◆ Records to process ◆
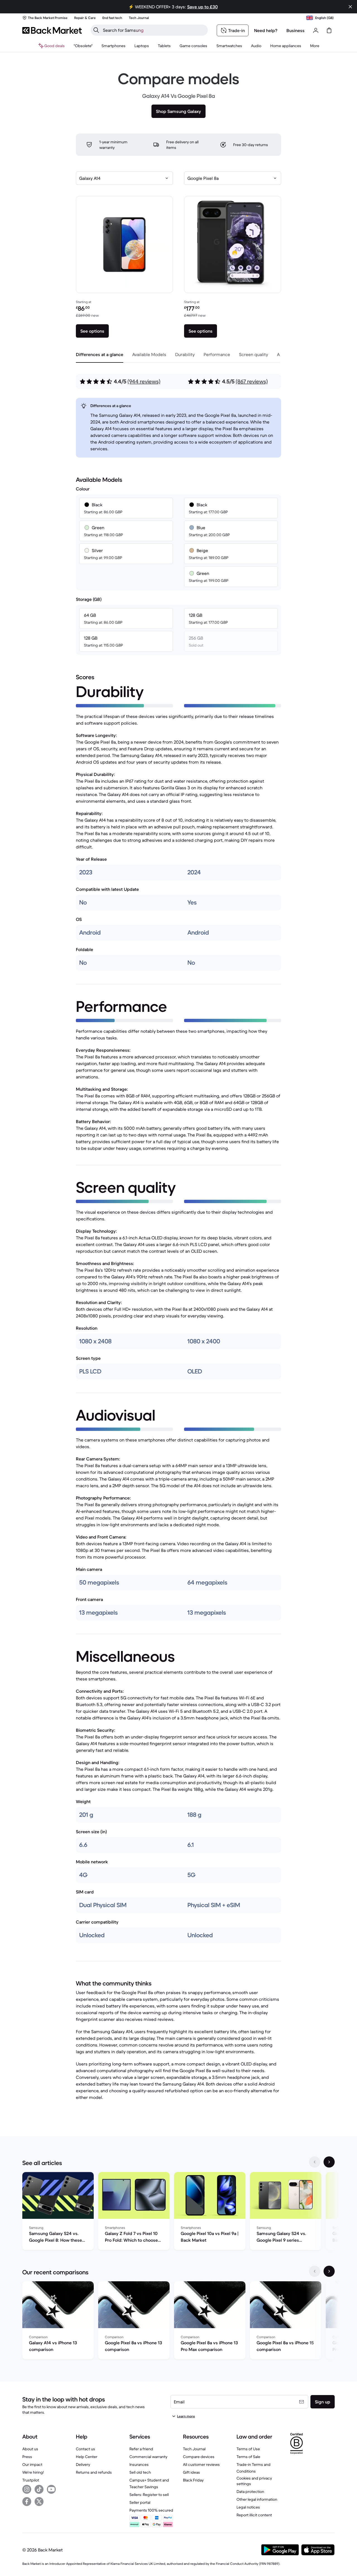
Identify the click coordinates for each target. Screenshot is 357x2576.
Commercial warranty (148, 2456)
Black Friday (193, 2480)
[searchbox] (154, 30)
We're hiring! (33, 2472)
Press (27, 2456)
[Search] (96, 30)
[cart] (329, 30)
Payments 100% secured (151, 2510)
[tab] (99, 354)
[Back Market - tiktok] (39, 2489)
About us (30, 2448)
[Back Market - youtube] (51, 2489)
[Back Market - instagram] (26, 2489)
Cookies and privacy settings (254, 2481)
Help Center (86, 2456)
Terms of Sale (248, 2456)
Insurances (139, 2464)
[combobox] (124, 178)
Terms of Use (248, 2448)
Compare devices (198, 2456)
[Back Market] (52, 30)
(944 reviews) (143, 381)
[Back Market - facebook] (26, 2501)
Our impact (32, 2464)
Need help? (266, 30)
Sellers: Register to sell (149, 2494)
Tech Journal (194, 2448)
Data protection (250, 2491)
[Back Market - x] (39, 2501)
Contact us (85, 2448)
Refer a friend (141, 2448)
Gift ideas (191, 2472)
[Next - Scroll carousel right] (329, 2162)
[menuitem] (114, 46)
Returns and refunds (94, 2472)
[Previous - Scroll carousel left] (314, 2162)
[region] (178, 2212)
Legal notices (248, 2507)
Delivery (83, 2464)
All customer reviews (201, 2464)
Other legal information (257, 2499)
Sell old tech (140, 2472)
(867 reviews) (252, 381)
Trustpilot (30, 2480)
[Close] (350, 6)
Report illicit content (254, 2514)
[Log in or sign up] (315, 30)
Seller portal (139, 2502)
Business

◆ Problem description ◆
Your answer must be the entries written out word for word, without their pictures.

◆ Task response ◆
Identify the click coordinates for each target. Screenshot is 357x2576.
Commercial warranty (148, 2456)
Black Friday (193, 2480)
[searchbox] (154, 30)
We're hiring! (33, 2472)
Press (27, 2456)
[Search] (96, 30)
[cart] (329, 30)
Payments 100% secured (151, 2510)
[tab] (99, 354)
[Back Market - tiktok] (39, 2489)
About us (30, 2448)
[Back Market - youtube] (51, 2489)
[Back Market - instagram] (26, 2489)
Cookies and privacy settings (254, 2481)
Help Center (86, 2456)
Terms of Sale (248, 2456)
Insurances (139, 2464)
[combobox] (124, 178)
Terms of Use (248, 2448)
Compare devices (198, 2456)
[Back Market] (52, 30)
(944 reviews) (143, 381)
[Back Market - facebook] (26, 2501)
Our impact (32, 2464)
Need help? (266, 30)
Sellers: Register to sell (149, 2494)
Tech Journal (194, 2448)
Data protection (250, 2491)
[Back Market - x] (39, 2501)
Contact us (85, 2448)
Refer a friend (141, 2448)
Gift ideas (191, 2472)
[Next - Scroll carousel right] (329, 2162)
[menuitem] (114, 46)
Returns and refunds (94, 2472)
[Previous - Scroll carousel left] (314, 2162)
[region] (178, 2212)
Legal notices (248, 2507)
Delivery (83, 2464)
All customer reviews (201, 2464)
Other legal information (257, 2499)
Sell old tech (140, 2472)
(867 reviews) (252, 381)
Trustpilot (30, 2480)
[Close] (350, 6)
Report illicit content (254, 2514)
[Log in or sign up] (315, 30)
Seller portal (139, 2502)
Business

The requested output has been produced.